##### DATASET RECORDS #####

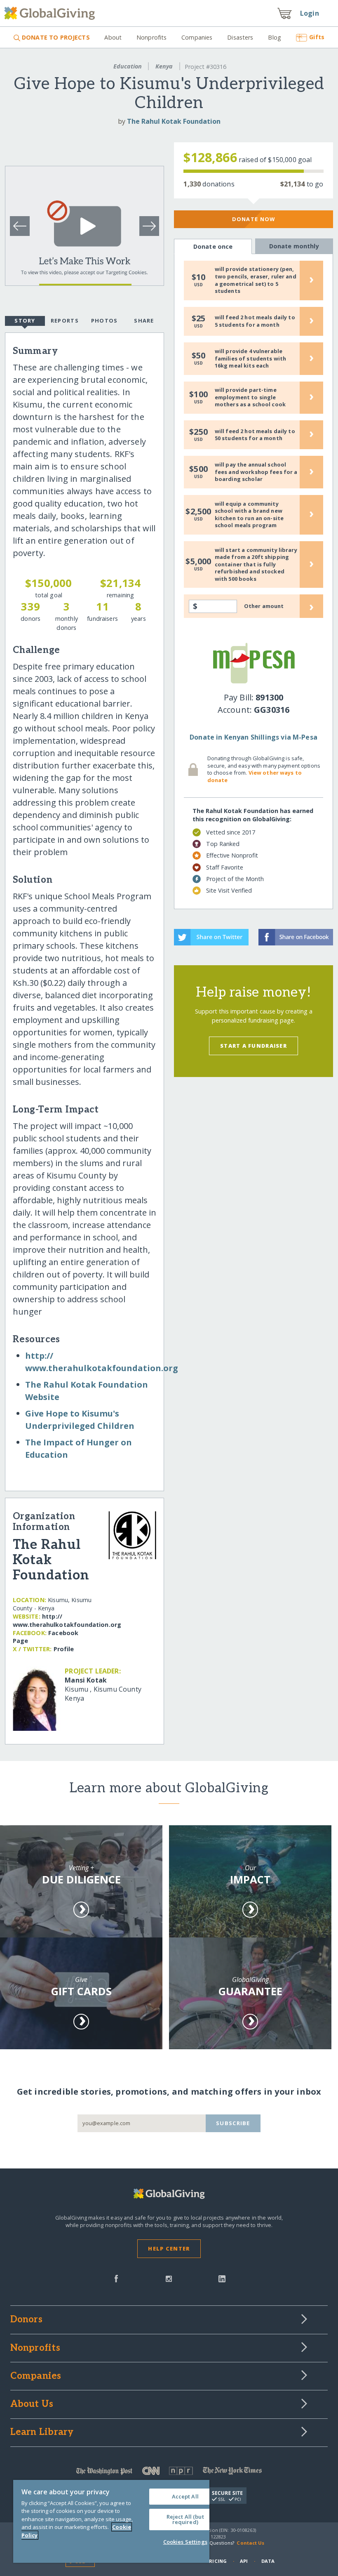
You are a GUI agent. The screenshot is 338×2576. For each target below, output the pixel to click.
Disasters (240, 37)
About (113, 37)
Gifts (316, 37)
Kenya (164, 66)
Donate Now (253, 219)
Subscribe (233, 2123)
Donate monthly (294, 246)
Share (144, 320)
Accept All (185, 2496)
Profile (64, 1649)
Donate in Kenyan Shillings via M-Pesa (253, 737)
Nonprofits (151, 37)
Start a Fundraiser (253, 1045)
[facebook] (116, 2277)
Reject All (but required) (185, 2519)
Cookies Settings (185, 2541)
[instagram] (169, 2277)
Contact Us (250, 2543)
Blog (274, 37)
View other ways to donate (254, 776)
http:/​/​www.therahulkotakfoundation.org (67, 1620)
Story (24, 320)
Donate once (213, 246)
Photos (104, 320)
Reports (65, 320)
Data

#####
##### DATASET RECORDS #####

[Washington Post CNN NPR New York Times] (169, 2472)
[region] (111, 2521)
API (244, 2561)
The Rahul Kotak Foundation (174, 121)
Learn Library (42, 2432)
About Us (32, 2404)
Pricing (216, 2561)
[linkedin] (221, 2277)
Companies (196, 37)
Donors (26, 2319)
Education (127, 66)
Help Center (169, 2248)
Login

#####

Reproduce exactly, and with no other material, the lines between those holding "You are a GUI" and "Donate in Kenyan", inclusive.

◆ THE COMPLETED TASK ◆
You are a GUI agent. The screenshot is 338×2576. For each target below, output the pixel to click.
Disasters (240, 37)
About (113, 37)
Gifts (316, 37)
Kenya (164, 66)
Donate Now (253, 219)
Subscribe (233, 2123)
Donate monthly (294, 246)
Share (144, 320)
Accept All (185, 2496)
Profile (64, 1649)
Donate in Kenyan Shillings via M-Pesa (253, 737)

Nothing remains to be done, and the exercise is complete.